Introduction: Ischemic stroke, a leading cause of disability, is caused by occlusion of blood flow in the brain, resulting in inflammation, breakdown of the blood-brain-barrier, tissue necrosis, and the formation of the stroke infarct, a fluid-filled cavity. The introduction of microporous annealed particle (MAP) hydrogels into this cavity in the subacute phase of injury improves regenerative outcomes. A concurrent change occurs in the immune response: MAP hydrogels reduce inflammation and astrocyte reactivity1-3(Fig.A,B), decrease macrophage/microglica presence in peri-infarct2, 3(Fig.A,C), and promote pro-reparative phenotypes in the infarct3(Fig.D,E). These findings indicate MAP hydrogels may operate through an immunomodulatory mechanism. Further supporting this, MAP hydrogels functionalized with extracellular vesicles (EVs) derived from reactive-astrocytes, a known axis of communication with the peripheral immune system4, promote functional improvement5(Fig.F) and increase T-cell infiltration(Fig.G). However, the results discussed above are quantified from immunostaining; a full, purely-quantitative characterization of the immune changes induced by MAP hydrogels in the context of ischemic stroke has not been performed, particularly in terms phenotypic and temporal changes. Using spectral flow cytometry for high dimensional investigation, we have performed validation studies of immune characterization of the post-stroke brain(Fig.H), and we plan to extend these studies by profiling the immune response to MAP hydrogels, with and without functionalization of EVs, in evolution of ischemic stroke(Fig.I). This will improve our understanding of the neuro-immune environment following ischemic stroke and elucidate the immunomodulatory capacity of MAP hydrogels in the post-stroke brain, probing a possible mechanism of action for the increased regenerative potential observed with MAP hydrogel treatment.
Materials and
Methods: A photothrombotic mouse model of ischemic stroke is used for these studies. Young male (7-12 weeks) C57BL6 mice are injected intraperitoneally with Rose Bengal (10 mL/g), a photosensitive dye that leads to free radical formation and microvascular damage at the exposure of UV light. A midline incision exposes the skull, and a burr hole is drilled in the skull 1.5 mm laterally left of the bregma, overlying the motor cortex. This area is irradiated to induce vascular damage.

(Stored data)
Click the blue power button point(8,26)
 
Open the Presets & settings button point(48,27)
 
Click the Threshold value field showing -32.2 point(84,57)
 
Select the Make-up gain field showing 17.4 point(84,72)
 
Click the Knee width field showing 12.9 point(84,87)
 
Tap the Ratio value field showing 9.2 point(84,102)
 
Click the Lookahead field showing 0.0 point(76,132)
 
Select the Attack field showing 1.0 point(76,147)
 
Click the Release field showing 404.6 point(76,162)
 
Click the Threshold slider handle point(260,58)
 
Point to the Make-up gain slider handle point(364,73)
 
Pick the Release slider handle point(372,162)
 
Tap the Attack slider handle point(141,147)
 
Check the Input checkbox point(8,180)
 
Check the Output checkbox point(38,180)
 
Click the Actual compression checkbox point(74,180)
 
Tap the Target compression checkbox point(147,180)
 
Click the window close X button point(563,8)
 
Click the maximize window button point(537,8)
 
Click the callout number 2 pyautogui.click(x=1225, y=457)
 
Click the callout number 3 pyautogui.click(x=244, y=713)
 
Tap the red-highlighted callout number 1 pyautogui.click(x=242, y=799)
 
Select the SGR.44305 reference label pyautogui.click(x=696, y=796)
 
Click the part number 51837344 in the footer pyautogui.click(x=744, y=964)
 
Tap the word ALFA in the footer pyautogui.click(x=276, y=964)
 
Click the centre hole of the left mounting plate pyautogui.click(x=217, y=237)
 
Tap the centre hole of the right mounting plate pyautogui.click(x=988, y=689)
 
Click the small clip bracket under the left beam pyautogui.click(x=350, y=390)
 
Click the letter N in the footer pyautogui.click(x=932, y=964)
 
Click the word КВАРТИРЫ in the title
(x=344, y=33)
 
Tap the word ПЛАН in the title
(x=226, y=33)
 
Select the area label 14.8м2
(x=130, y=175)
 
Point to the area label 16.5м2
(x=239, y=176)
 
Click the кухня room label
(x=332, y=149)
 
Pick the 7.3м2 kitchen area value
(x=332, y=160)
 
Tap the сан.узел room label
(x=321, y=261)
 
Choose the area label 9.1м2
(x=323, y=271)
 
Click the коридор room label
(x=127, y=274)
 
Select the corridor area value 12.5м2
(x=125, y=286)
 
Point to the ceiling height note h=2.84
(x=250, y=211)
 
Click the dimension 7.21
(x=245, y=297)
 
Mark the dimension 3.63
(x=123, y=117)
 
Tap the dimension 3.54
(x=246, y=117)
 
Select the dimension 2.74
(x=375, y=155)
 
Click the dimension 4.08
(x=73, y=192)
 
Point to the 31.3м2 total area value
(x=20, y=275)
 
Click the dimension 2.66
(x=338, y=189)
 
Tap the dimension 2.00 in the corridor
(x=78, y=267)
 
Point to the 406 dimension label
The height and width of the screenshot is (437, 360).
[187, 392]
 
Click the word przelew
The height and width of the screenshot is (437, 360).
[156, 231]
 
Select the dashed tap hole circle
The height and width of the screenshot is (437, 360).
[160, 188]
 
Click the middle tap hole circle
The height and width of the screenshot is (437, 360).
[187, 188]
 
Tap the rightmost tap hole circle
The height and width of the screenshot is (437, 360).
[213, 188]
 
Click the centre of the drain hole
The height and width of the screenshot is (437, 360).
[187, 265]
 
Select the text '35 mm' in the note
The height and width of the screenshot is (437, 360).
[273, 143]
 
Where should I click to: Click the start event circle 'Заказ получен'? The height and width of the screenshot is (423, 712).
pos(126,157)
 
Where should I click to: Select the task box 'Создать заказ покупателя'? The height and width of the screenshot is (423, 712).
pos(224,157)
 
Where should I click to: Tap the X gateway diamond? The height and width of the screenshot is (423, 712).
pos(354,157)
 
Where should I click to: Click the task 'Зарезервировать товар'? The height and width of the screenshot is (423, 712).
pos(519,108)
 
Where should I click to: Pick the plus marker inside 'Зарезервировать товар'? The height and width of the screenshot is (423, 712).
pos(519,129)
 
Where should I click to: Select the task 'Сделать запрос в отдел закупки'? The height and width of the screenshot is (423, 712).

- [Task 1]
Answer these questions from the stroke study text:
(a) How does the text describe the stroke infarct?
(b) What method does it name for high dimensional investigation?
(c) How far to the left of the bregma is the burr hole drilled?
- [Task 2]
Print everything in the stroke study text from "Materials and" down to "induce vascular damage.".
These items have no connection to the stroke study text.

- [Worked solution 1]
(a) A fluid-filled cavity.
(b) Spectral flow cytometry.
(c) 1.5 mm.

- [Worked solution 2]
Materials and
Methods: A photothrombotic mouse model of ischemic stroke is used for these studies. Young male (7-12 weeks) C57BL6 mice are injected intraperitoneally with Rose Bengal (10 mL/g), a photosensitive dye that leads to free radical formation and microvascular damage at the exposure of UV light. A midline incision exposes the skull, and a burr hole is drilled in the skull 1.5 mm laterally left of the bregma, overlying the motor cortex. This area is irradiated to induce vascular damage.